Happy Independence Day to the country where I was born.

It was on this land that I was born, where I took my first breath. It was here that I learned to walk, where I learned my first words- both in Konkani and in English.

It was here I attended my first school, where I first realized the world was so much bigger that I thought it was.

It was on this land I first felt true happiness.

I left India for around 7 years, and came back relatively grown up. I was no longer the innocent child who loved to talk to the vegetable vendors outside her house. I was smarter, more careful. I was also angrier.

It was also on this land that I felt true rage. It was on this land that I first felt hopeless and helpless.

It was on this land that I grew older and looked at the people around me with more and more distrust.

I watched large buildings rise up in the form of towers, but saw men harass women every day.

I saw the news, I saw the statistics.

No woman on this land was or is safe.

Sometimes it feels like we never will be.

I know, as every woman in this country knows, that I can walk out of my house wearing anything I want, because I will still get harassed.

I grew older, and my faith in humanity grew weaker.

How disgusting, how cruel, how barbaric do you have to be to strip someone of their dignity, of their right to say no?

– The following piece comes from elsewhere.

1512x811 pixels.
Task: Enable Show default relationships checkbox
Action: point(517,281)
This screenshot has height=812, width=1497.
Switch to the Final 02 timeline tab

It was on this land that I shed tears of helplessness for the first time when I realized the true weight of the patriarchy on a woman.

It was this land that a man, many a man, would touch you in a way you did not want. A reality that every woman has to face.

The colours I used to see in my country faded away, the childhood joys that were felt were dulled at best.

The laughter, the happiness. Its all gone now.

I've grown up, I see the world for what it is. I can see the blood of a rape victim flowing on the ground as semen fills her up. I can see the isolation, the blame she will have, the brand of shame that society will give her.

I see it everywhere I go- on the streets, in college, in the mall.

I can see this country slowly becoming every woman's worst nightmare.

But once a year, I let myself hope. Every year, on the eve of Independence, I allow myself to hope for the future, to hope that maybe, this will be the year.

This will be the year that my country becomes a country I feel safe in.

This is the year that men will slowly stop raping women.

This is the year that India will finally be the India I saw it to be a little less than 2 decades ago.

It hasn't happened yet.

But, in the end, what else do I have but hope?